Descendo as escadas usando suas roupas da moda e com os cabelos dourados volumosos, Scarlet desfilou até mim, olhando-me horrorizada por minha escolha de vestuário, abri um sorriso enquanto levava uma colherada de Danoninho até meus lábios. O que? Eu ia crescer saudável e fortinha!  Callie revirou os olhos e balançou a cabeça negativamente diante do meu desastre.

-Eu tento, eu juro que tento. –Suspirou minha irmã levando a mão ao rosto. –Mas você insiste em usar essas coisas! Não tinha jogado fora?

-Dei sorte de encontra-las antes do caminhão do lixo passar. –Olhei de canto para ela, séria. –Obrigada por isso, aliás.

-Eu estava te salvando!

-Pelo amor de Deus, Callie! São confortáveis.

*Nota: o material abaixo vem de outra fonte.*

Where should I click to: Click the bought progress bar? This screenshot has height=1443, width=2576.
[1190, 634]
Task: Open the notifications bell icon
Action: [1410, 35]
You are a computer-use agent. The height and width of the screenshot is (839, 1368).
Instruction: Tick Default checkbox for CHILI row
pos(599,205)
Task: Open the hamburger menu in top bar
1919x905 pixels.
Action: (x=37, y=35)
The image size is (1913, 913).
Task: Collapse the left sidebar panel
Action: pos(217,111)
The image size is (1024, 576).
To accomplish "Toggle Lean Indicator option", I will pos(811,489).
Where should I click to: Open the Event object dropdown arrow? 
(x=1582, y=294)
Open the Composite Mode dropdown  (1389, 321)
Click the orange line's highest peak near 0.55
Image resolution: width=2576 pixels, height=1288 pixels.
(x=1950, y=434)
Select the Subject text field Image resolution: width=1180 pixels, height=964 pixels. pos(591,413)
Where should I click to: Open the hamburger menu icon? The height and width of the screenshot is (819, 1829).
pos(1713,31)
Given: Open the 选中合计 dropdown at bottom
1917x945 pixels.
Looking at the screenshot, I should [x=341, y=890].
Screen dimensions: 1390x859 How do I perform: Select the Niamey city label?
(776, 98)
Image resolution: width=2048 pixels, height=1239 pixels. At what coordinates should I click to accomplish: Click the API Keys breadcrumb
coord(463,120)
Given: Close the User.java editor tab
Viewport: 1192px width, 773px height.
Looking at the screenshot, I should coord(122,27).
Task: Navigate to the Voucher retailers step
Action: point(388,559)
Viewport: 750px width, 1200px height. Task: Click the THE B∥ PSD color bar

-Conforto é o inimigo da beleza.

-Estamos indo ver o papai, caramba! Não conhecer a rainha!

-Mas nunca se sabe o que podemos ver no meio do caminho!

Rebateu minha irmã indignada enquanto levava as mãos até a cintura. Ergui uma sobrancelha, assim como ela balançando a cabeça negativamente,

-Mande os cumprimentos ao rei por mim.

-Mandarei.

Piscou enquanto fazia uma reverência, tive que dar risada. Callie se sentou na mesa enquanto balançava os sapatos de salto sobre o chão. Estreitei os olhos irritada com o barulho chato que fazia.

-Preparada para conhecer ela?

-Por que diz “ela” como se fosse uma doença contagiosa?

Perguntei levando outra colherada a minha boca, Callie me observou indignada.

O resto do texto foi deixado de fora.